Within mere minutes of major US networks in what appeared a coordinated effort declared Joe Biden President-Elect the official newspaper of the Central Committee of the Chinese Communist Party issued it's first reaction which took the form of gleeful mockery.
"HaHa," tweeted the People's Daily, the largest state-owned newspaper in China. Two laughing emoji were also included in the message.
Clearly gloating as well as trolling President Trump who has waged a trade war and pressure campaign against Beijing that has plunged Sino-US relations to the lowest state since the Cold War, state-run People's Daily retweeted Trump's Saturday morning declaration asserting he had won "by a lot" - but with the following:
HaHa🤣 https://t.co/hQcTFrxaRn— People's Daily, China (@PDChina) November 7, 2020
The tweet was issued just as the wires, including AP, projected Biden as winner of the 2020 presidential election.
Clearly Beijing is eager to not only have the "last laugh" but to rub it in as much as possible.
The Associated Press along with others had previously reported the unsurprising view of leaders in China - that they were outright rooting for a Biden victory, pinning hopes on a change of administrations greatly easing tensions centered on trade, security, and technology.
The AP wrote last month that "a Biden presidency might restore a more predictable relationship after the shocks of Trump’s tariff war and his outreach to India, seen as a strategic rival, and Southeast Asian countries, with which Beijing has a series of territorial disputes, Chinese analysts say."

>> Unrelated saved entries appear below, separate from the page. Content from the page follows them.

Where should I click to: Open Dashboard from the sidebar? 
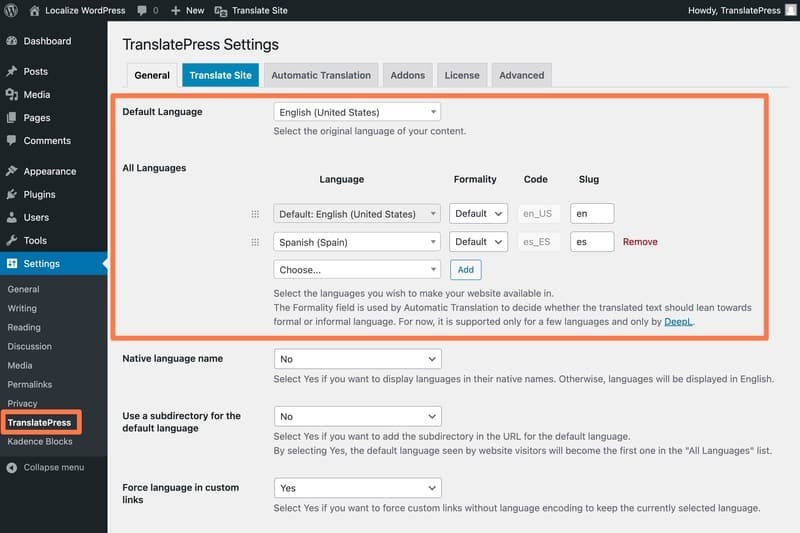(x=47, y=41)
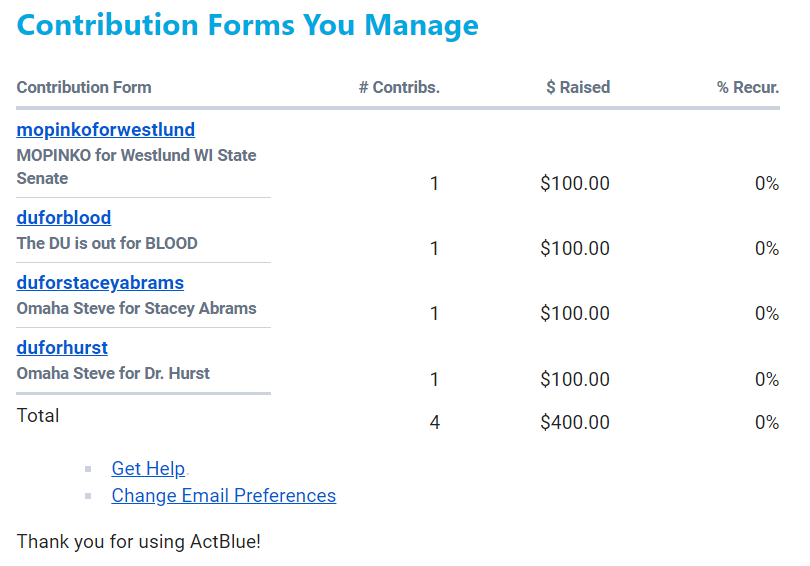Click the Total row recurring percentage
The height and width of the screenshot is (566, 810).
tap(766, 423)
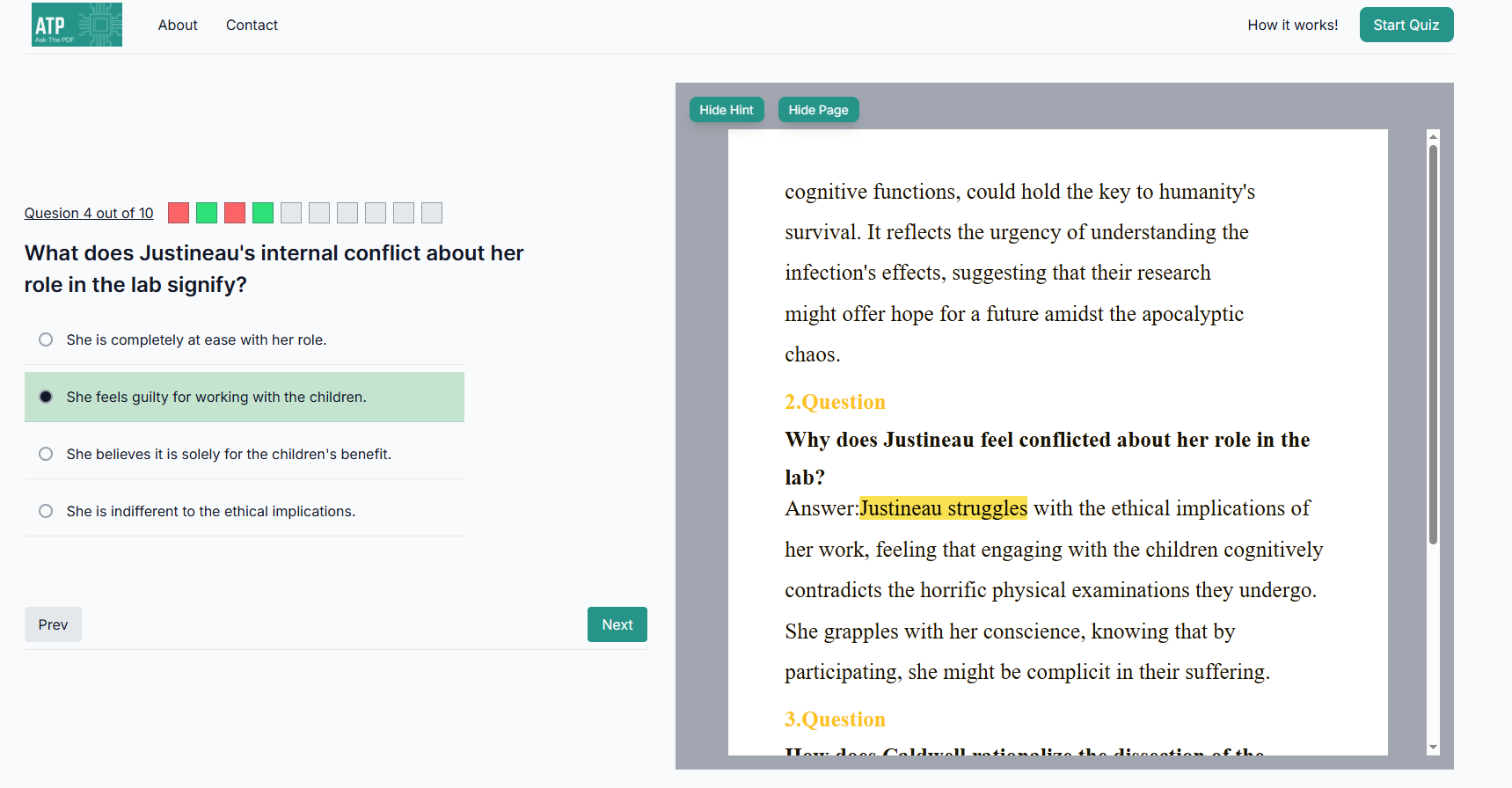Click the second green progress square
This screenshot has height=788, width=1512.
[263, 213]
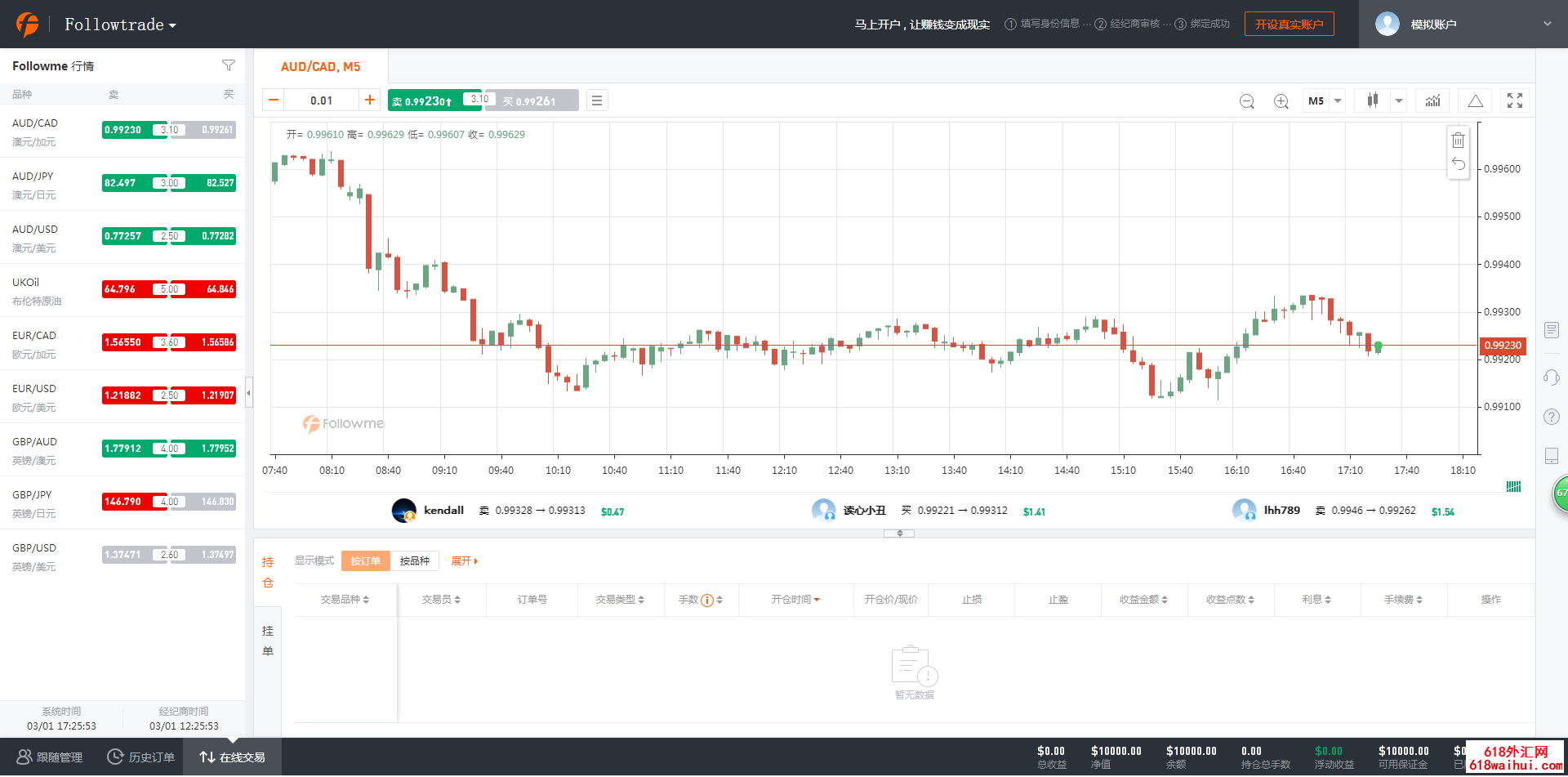Click the trash icon on chart
Viewport: 1568px width, 777px height.
(x=1458, y=141)
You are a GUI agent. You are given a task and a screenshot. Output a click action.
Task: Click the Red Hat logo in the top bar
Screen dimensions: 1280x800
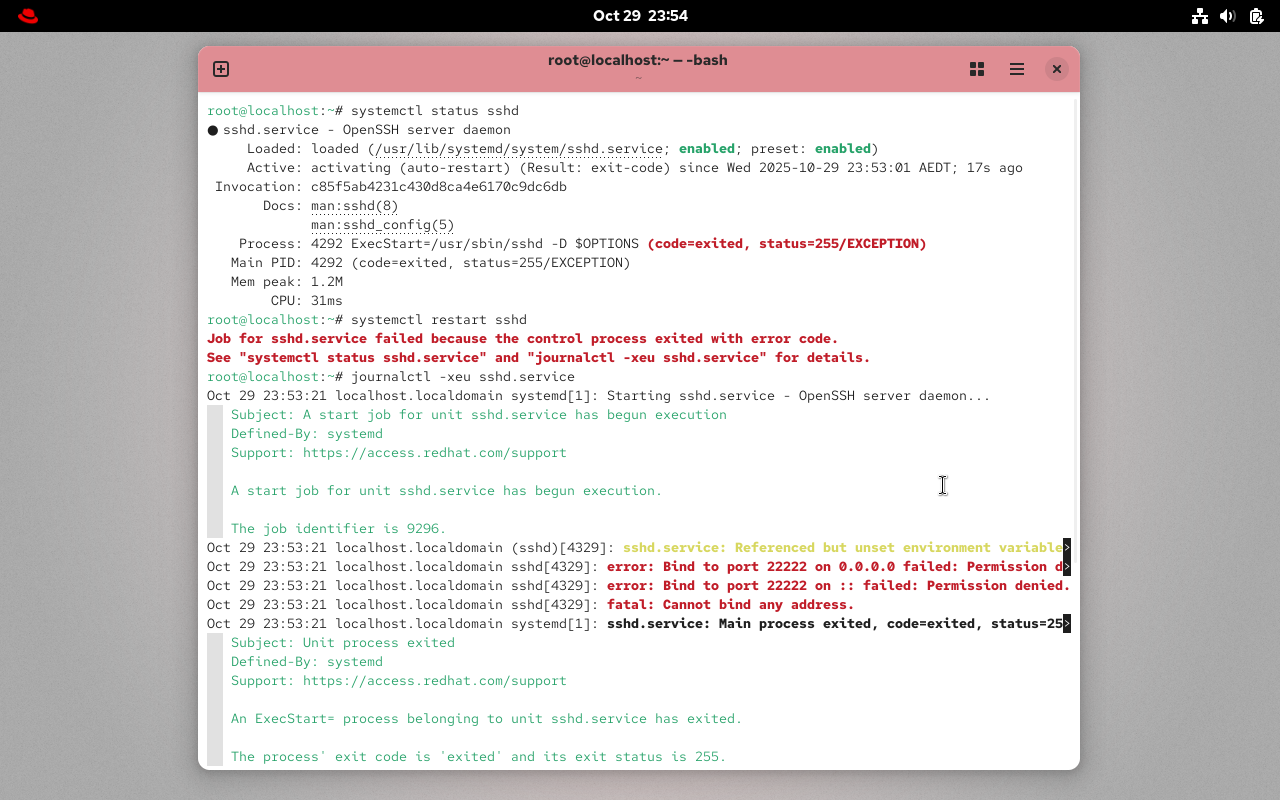[27, 15]
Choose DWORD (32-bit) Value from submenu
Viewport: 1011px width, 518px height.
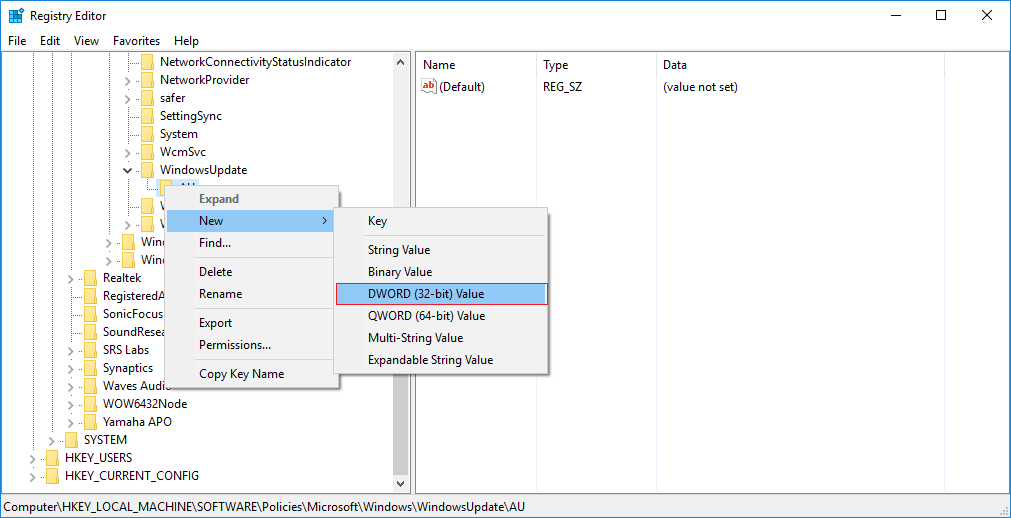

Citing one of these analysts who hopes for a 'more stable' situation to emerge under a Biden White House, the report said:
At the least, Biden’s policy "won’t be as emotional and ridiculous as Trump’s," said Yu Wanli, a professor of international relations at Beijing Language and Culture University.
"Democrats appear less militant, so they may take more care to prevent even limited military conflicts and pay more attention to crisis management communication with China," said Shi Yinhong of Renmin University in Beijing, one of the country’s most prominent scholars of international relations.
Recall too that Trump while speaking from the White House and from the campaign trail in the past months had greatly increased his public references to the "Chinese virus" and "Wuhan virus" in very direct swipes at Beijing's handling of the outbreak which originated in Wuhan late last year before spreading across the world.
Given that public opinion polls in China revealed that more of the population expected a Trump victory, it appears they are breathing a sigh of relief today in Beijing.